YOUR OBJECTIVE:
Look at the entries below and reproduce them exactly.

══════

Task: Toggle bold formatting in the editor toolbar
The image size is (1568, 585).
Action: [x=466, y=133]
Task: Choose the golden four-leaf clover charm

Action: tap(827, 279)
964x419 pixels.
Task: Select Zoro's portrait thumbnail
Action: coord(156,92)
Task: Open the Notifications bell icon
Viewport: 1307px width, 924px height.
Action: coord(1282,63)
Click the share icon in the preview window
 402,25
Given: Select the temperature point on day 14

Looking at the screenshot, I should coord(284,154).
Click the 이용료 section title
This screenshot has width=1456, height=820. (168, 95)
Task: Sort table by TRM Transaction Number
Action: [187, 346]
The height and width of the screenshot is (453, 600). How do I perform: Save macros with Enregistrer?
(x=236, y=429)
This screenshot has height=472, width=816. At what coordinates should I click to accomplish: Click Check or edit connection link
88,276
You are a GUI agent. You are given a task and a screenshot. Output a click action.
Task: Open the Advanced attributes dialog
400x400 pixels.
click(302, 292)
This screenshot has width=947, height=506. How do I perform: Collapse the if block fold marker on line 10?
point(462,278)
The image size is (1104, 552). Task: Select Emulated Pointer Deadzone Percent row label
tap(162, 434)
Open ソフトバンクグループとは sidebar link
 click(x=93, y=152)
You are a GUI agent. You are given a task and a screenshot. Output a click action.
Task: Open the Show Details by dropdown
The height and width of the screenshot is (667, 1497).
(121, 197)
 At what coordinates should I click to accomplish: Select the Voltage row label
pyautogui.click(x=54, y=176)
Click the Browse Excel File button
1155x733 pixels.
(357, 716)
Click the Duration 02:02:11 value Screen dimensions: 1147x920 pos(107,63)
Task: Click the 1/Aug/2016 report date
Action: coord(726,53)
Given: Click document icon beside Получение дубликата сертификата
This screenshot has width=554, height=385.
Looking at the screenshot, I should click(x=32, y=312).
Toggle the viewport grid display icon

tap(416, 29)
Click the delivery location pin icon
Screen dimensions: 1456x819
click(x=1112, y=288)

══════

YOUR RESPONSE:
Task: Toggle bold formatting in the editor toolbar
The image size is (1568, 585).
Action: [x=466, y=133]
Task: Choose the golden four-leaf clover charm

Action: tap(827, 279)
964x419 pixels.
Task: Select Zoro's portrait thumbnail
Action: coord(156,92)
Task: Open the Notifications bell icon
Viewport: 1307px width, 924px height.
Action: coord(1282,63)
Click the share icon in the preview window
 402,25
Given: Select the temperature point on day 14

Looking at the screenshot, I should coord(284,154).
Click the 이용료 section title
This screenshot has width=1456, height=820. (168, 95)
Task: Sort table by TRM Transaction Number
Action: [187, 346]
The height and width of the screenshot is (453, 600). How do I perform: Save macros with Enregistrer?
(x=236, y=429)
This screenshot has height=472, width=816. At what coordinates should I click to accomplish: Click Check or edit connection link
88,276
You are a GUI agent. You are given a task and a screenshot. Output a click action.
Task: Open the Advanced attributes dialog
400x400 pixels.
click(302, 292)
This screenshot has width=947, height=506. How do I perform: Collapse the if block fold marker on line 10?
point(462,278)
The image size is (1104, 552). Task: Select Emulated Pointer Deadzone Percent row label
tap(162, 434)
Open ソフトバンクグループとは sidebar link
 click(x=93, y=152)
You are a GUI agent. You are given a task and a screenshot. Output a click action.
Task: Open the Show Details by dropdown
The height and width of the screenshot is (667, 1497).
(121, 197)
 At what coordinates should I click to accomplish: Select the Voltage row label
pyautogui.click(x=54, y=176)
Click the Browse Excel File button
1155x733 pixels.
(357, 716)
Click the Duration 02:02:11 value Screen dimensions: 1147x920 pos(107,63)
Task: Click the 1/Aug/2016 report date
Action: coord(726,53)
Given: Click document icon beside Получение дубликата сертификата
This screenshot has width=554, height=385.
Looking at the screenshot, I should click(x=32, y=312).
Toggle the viewport grid display icon

tap(416, 29)
Click the delivery location pin icon
Screen dimensions: 1456x819
click(x=1112, y=288)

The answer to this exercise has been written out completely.